When Robustness Meets Conservativeness: Conformalized Uncertainty Calibration for Balanced Decision Making
Wenbin Zhou, Shixiang Zhu
TL;DR
This work addresses calibrating robustness in predict-then-optimize problems by introducing CREME, an inverse conformal risk-control framework. By fixing uncertainty sets $\mathcal{C}_\lambda(X)$ and certifying both miscoverage and regret across all $\lambda$, CREME constructs valid, distribution-free finite-sample estimates that trace a miscoverage-regret Pareto frontier. The method enables principled, data-driven selection of robustness levels, balancing protection against conservativeness without altering the learning pipeline.
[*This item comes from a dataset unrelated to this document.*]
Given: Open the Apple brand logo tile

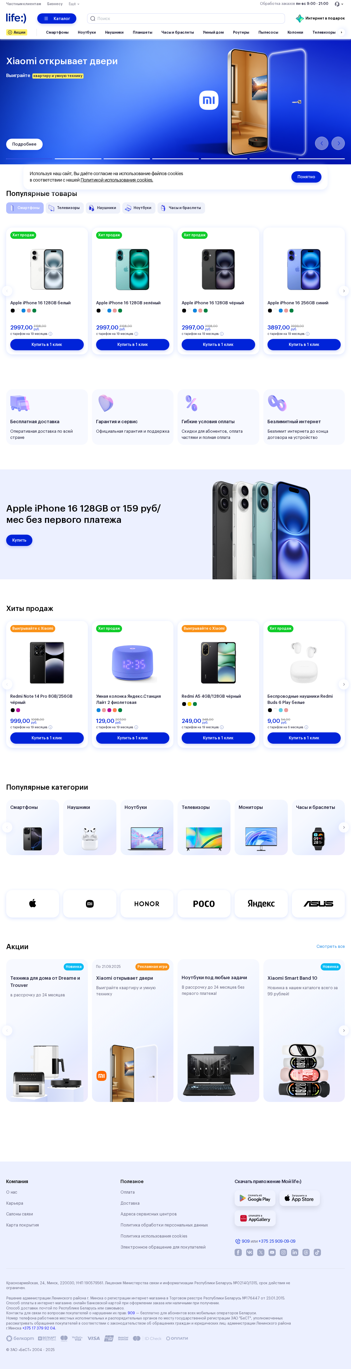Looking at the screenshot, I should tap(32, 903).
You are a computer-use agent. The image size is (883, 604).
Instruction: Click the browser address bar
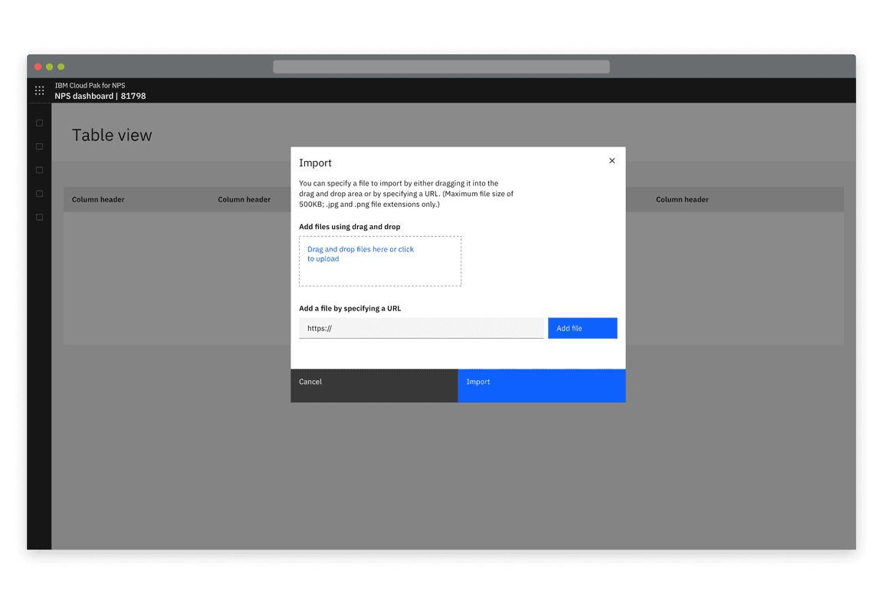[x=442, y=66]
Empirically, CREME demonstrates strong validity and accuracy across diverse optimization problems and effectively guides robustness parameter tuning toward near-optimal tradeoffs, offering a practical alternative to ad hoc calibration.
Abstract
Robust optimization safeguards decisions against uncertainty by optimizing against worst-case scenarios, yet their effectiveness hinges on a prespecified robustness level that is often chosen ad hoc, leading to either insufficient protection or overly conservative and costly solutions. Recent approaches using conformal prediction construct data-driven uncertainty sets with finite-sample coverage guarantees, but they still fix coverage targets a priori and offer little guidance for selecting robustness levels. We propose a new framework that provides distribution-free, finite-sample guarantees on both miscoverage and regret for any family of robust predict-then-optimize policies. Our method constructs valid estimators that trace out the miscoverage-regret Pareto frontier, enabling decision-makers to reliably evaluate and calibrate robustness levels according to their cost-risk preferences. The framework is simple to implement, broadly applicable across classical optimization formulations, and achieves sharper finite-sample performance than existing approaches. These results offer the first principled data-driven methodology for guiding robustness selection and empower practitioners to balance robustness and conservativeness in high-stakes decision-making.